Realisasi anggaran yang cukup besar tersebut memunculkan tanda tanya di kalangan warga terkait dasar kebijakan dan efektivitas pengelolaan BUMDes Jayasakti. Masyarakat menilai, penyertaan modal yang dilakukan secara berulang mengindikasikan adanya ketidaktepatan dalam manajemen usaha desa tersebut.
“Dua tahun berturut-turut menganggarkan Rp200 juta bukan jumlah yang sedikit. Jika BUMDes tidak memberikan keuntungan atau tidak berjalan optimal, maka pemerintah desa seharusnya mengikuti aturan sebagaimana diatur dalam perundang-undangan terkait evaluasi dan penataan ulang BUMDes,” ujar seorang narasumber kepada Manuvernews, Jumat (14/11/2025), di kantor redaksi.
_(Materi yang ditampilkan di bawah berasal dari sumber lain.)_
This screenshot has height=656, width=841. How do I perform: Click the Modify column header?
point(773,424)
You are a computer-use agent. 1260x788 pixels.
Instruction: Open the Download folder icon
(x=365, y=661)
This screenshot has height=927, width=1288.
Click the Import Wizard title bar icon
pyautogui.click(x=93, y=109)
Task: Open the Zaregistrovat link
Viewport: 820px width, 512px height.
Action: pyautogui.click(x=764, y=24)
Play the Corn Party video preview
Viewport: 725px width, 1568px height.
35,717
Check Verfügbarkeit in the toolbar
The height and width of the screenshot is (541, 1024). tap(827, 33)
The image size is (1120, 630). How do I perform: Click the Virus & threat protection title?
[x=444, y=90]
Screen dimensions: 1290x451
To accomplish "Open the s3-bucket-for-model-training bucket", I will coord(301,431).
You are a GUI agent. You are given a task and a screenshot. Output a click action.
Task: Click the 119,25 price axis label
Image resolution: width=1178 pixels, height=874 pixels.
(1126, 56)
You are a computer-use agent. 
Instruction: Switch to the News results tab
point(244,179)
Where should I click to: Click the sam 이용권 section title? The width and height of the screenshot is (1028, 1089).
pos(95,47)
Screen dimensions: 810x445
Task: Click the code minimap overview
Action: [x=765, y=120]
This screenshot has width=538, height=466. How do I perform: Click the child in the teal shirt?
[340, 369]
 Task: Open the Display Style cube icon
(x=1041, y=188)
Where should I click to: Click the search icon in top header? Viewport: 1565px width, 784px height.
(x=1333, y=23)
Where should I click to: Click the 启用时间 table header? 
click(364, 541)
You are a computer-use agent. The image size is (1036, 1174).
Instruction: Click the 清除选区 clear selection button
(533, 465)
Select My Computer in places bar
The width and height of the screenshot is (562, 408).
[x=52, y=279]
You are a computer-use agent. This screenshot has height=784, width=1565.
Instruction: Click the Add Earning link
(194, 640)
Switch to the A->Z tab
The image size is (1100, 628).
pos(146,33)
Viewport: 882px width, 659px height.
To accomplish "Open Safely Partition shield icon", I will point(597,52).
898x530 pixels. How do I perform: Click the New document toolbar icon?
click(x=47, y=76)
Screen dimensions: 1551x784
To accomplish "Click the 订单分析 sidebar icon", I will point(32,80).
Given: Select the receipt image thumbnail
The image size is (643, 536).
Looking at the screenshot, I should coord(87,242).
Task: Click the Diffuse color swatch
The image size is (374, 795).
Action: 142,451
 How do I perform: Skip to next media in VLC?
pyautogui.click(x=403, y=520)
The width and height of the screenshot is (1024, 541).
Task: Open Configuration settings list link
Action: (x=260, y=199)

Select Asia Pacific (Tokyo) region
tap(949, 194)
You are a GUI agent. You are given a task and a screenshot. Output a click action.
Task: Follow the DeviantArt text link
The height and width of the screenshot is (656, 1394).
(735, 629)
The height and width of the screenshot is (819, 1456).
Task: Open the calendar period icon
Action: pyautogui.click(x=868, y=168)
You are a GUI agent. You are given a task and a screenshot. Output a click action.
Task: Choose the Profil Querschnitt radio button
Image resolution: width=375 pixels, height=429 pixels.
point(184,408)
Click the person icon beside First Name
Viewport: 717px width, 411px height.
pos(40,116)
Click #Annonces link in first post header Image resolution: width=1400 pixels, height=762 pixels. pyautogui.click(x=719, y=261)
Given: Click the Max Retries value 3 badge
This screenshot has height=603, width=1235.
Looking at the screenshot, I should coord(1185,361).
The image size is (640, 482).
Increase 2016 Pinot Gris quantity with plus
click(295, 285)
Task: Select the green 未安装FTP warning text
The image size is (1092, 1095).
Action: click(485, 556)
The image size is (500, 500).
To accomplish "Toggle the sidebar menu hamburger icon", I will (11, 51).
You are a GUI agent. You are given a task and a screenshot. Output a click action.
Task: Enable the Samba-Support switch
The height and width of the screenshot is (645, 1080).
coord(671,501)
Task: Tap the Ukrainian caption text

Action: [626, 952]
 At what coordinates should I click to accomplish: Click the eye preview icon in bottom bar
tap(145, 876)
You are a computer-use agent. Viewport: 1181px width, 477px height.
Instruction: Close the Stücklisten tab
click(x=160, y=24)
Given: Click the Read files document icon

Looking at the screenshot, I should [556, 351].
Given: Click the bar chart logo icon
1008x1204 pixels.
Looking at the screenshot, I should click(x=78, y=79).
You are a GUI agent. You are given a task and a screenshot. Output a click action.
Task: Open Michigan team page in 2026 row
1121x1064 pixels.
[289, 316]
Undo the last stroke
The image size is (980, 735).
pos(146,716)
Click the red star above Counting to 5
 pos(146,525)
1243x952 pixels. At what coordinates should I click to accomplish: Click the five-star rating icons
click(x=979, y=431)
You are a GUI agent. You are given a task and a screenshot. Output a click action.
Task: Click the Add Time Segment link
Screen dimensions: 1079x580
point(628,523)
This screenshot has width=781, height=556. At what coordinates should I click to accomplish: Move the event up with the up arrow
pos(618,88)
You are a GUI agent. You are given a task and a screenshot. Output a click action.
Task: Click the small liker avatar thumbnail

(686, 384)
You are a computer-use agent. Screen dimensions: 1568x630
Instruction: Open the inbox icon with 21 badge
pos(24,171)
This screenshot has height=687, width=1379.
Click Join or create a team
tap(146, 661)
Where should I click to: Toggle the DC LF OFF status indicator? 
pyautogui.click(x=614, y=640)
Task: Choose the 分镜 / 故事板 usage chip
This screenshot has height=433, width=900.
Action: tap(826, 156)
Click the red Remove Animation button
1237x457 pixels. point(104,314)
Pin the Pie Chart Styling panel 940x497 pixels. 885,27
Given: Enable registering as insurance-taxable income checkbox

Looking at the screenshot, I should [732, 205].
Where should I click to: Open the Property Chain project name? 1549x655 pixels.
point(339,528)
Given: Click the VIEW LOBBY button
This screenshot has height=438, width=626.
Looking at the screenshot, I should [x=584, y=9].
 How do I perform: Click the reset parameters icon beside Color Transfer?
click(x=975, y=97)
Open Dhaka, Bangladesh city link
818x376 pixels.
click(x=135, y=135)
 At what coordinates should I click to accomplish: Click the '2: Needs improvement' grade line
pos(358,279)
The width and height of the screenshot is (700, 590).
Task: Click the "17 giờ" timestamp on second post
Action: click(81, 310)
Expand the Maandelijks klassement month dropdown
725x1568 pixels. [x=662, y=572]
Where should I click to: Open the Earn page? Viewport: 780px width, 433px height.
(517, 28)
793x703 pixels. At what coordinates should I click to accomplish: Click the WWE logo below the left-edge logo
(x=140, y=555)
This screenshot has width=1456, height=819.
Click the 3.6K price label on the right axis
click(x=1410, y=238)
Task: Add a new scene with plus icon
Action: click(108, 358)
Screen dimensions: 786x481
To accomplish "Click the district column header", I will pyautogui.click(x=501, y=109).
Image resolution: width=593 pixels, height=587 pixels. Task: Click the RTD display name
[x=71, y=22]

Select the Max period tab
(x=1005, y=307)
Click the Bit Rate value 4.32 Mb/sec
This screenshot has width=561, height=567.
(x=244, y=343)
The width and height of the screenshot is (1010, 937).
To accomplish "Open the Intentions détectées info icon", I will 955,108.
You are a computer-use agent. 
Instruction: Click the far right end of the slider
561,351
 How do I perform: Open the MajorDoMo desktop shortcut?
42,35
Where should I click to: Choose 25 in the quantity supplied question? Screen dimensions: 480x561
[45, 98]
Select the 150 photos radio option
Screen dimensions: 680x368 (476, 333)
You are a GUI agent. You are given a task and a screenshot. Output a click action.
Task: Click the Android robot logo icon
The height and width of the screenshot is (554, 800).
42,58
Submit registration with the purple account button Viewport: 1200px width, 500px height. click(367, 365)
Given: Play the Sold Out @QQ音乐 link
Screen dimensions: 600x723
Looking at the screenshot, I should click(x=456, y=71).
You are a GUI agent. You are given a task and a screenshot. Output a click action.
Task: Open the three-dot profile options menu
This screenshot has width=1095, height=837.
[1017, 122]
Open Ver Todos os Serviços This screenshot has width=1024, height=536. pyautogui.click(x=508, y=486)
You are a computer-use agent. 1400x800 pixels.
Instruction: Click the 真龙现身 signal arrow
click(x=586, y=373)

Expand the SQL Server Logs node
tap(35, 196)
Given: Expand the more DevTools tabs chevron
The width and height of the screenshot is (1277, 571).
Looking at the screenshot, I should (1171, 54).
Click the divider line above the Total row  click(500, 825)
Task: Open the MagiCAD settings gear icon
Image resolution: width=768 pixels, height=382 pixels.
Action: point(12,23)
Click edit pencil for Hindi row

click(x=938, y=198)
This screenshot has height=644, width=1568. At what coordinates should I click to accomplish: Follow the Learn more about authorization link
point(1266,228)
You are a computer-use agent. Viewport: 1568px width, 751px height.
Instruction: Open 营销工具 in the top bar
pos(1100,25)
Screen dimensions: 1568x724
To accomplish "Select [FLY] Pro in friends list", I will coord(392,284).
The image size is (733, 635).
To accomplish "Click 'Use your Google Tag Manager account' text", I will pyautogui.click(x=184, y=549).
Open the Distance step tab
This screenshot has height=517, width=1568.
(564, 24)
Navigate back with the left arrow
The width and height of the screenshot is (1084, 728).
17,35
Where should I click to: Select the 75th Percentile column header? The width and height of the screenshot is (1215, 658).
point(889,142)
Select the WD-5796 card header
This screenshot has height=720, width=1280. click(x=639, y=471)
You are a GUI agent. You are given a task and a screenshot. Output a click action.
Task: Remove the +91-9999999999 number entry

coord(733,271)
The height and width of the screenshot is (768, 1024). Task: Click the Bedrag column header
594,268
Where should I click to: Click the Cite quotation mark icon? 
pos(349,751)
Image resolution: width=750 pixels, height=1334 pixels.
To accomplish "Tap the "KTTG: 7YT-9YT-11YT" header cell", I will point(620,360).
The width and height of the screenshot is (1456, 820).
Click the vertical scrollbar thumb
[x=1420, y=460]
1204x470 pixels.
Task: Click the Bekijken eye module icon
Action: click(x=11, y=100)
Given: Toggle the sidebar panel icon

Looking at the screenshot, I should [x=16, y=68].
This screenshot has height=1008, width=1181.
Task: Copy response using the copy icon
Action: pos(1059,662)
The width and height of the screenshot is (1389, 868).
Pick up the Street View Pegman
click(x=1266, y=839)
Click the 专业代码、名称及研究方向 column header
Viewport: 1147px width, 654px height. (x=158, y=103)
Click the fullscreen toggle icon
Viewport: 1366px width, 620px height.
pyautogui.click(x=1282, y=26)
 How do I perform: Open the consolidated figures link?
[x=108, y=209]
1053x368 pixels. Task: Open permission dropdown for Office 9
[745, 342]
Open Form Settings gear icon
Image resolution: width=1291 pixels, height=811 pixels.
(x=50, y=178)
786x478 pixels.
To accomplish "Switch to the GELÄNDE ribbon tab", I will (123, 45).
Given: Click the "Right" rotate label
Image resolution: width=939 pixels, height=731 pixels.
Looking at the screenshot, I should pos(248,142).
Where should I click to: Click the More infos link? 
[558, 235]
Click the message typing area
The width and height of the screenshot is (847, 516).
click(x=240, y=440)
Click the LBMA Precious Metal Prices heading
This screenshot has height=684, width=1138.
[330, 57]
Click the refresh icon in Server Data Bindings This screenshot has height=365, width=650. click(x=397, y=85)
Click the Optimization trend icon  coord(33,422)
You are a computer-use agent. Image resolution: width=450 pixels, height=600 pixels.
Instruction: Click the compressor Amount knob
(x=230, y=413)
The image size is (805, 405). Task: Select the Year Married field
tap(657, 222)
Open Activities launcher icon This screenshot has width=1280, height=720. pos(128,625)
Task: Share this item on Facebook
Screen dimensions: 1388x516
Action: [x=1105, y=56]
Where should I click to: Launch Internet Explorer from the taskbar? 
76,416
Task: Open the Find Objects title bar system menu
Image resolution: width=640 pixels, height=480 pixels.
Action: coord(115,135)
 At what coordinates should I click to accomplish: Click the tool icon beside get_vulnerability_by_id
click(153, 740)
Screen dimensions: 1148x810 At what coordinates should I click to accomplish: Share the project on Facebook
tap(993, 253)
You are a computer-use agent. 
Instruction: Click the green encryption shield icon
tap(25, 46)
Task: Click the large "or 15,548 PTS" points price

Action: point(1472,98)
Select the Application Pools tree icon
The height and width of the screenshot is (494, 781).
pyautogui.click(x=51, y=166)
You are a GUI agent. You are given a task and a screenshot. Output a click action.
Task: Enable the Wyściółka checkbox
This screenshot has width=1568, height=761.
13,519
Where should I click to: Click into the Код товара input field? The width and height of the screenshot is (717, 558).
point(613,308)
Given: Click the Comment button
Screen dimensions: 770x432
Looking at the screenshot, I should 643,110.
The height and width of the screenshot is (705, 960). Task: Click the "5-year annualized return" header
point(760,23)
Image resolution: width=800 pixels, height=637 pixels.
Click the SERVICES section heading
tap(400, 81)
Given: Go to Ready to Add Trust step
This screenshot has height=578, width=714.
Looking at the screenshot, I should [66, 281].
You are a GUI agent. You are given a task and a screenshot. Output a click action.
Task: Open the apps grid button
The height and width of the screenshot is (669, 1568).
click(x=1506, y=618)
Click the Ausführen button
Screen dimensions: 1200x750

Narasumber tersebut juga mempertanyakan transparansi pemerintah desa terkait sistem pembagian hasil usaha BUMDes serta kejelasan legal standing yang digunakan dalam menjalankan unit usaha tersebut.
Di sisi lain, staf Desa Jayasakti, Jerudin atau yang akrab disapa Bang Teeng, mengungkapkan bahwa pihaknya telah menyampaikan permintaan konfirmasi dari redaksi Manuvernews kepada Kepala Desa Jayasakti. Namun hingga berita ini diterbitkan, tidak ada respons dari yang bersangkutan.
“Semua konfirmasi sudah saya sampaikan ke Pak Kades, tapi sampai sekarang belum ada jawaban,” ujarnya.
Hingga kini, masyarakat masih menunggu penjelasan resmi pemerintah desa terkait alasan penganggaran penyertaan modal secara berurutan serta laporan perkembangan usaha BUMDes Jayasakti yang seharusnya terbuka dan dapat diakses publik.